9 a.m., June 22. Chef Linton Hopkins, Restaurant Eugene, working with fingerling potatoes. Morningside Farmers Market, Atlanta. www.morningsidemarket.com

10 a.m., June 22. Chef E. J. Hodgkinson, JCT Kitchen. Peachtree Road Farmers Market, Atlanta. www.peachtreeroadfarmersmarket.com

11 a.m. , June 22. Chef Zeb Stevenson. Green Market at Piedmont Park, Atlanta. www.piedmontpark.org

11 a.m., June 23, Chef Terry Koval, The Wrecking Bar. Grant Park Farmers Market, Atlanta. www.grantparkmarket.org

For sale

Vegetables and fruit: arugula, Asian greens, beets, blackberries, blueberries, broccoli, cabbage, carrots, cauliflower, celery, chard, collards, cucumbers, dandelion, fava beans, fennel, garlic, garlic scapes, green beans, green garlic, herbs, kale, kohlrabi, leeks, lettuce, Malabar spinach, mushrooms, mustard greens, nectarines, onions, parsnips, pea tendrils, peaches, potatoes, radicchio, radishes, sorrel, spinach, spring onions, squash blossoms, strawberries, sugar snaps, summer squash, tomatoes, turnips

- from local reports

Todd Ginsberg’s Fingerling Potato Salad

Hands on: 15 minutes

Total time: 30 minutes

Serves: six

This recipe from Todd Ginsberg, chef and co-owner of The General Muir at Emory Point, makes a richly-flavored potato salad. Cooking the potatoes with caraway seeds starts the process, then a Dijon-spiked “soak” deepens the flavor soaked into the potatoes themselves. If you prefer, use warm chicken stock instead of the cooking liquid called for the soak, and that will introduce another layer of flavor.

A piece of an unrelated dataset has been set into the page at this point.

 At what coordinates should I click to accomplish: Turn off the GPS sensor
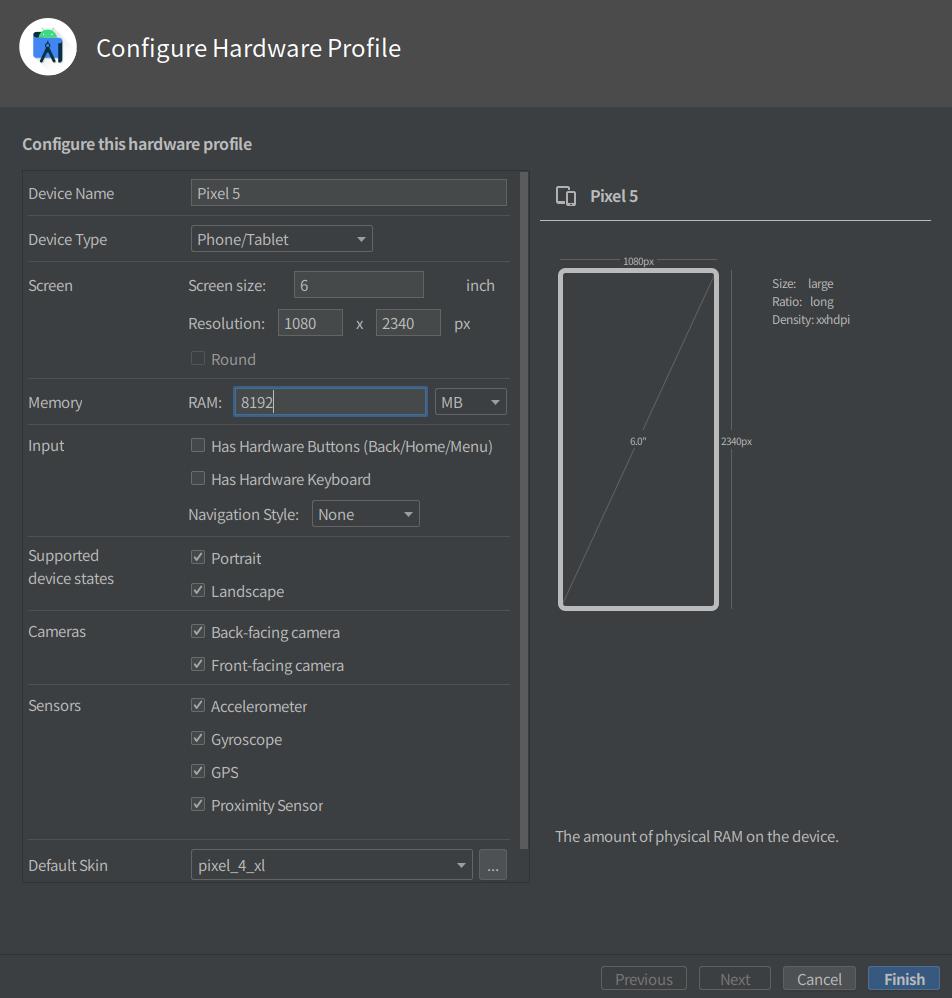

Ginsberg suggests this potato salad as an accompaniment for fish or roasted chicken along with wilted kale or chard. Or serve it as a side dish with your favorite sandwich.

1 1/2 pounds fingerling potatoes, scrubbed

1 teaspoon caraway seeds

1/2 teaspoon salt

1 tablespoon Dijon mustard, more if desired

3 tablespoons extra virgin olive oil

2 tablespoons chopped shallots

1 tablespoon chopped chives

Salt and pepper

In a large saucepan, cover whole potatoes with water. Add caraway seeds and salt and bring water to a boil over high heat. Reduce heat so potatoes cook gently and simmer until tender, about 15 minutes after the water comes to a boil. Be careful not to overcook. Drain, reserving 1 cup cooking liquid.

When potatoes are cool enough to handle, peel and cut into 1/2-inch thick slices. Move to a medium bowl.

Mix mustard into 1/2 cup reserved cooking liquid and pour over potatoes, adding just enough to dress the potatoes. Add olive oil, shallots and chives and toss gently. Add more cooking water if needed, season to taste and serve warm or cold.

Per serving: 155 calories (percent of calories from fat, 40), 3 grams protein, 21 grams carbohydrates, 2 grams fiber, 7 grams fat (1 gram saturated), no cholesterol, 216 milligrams sodium.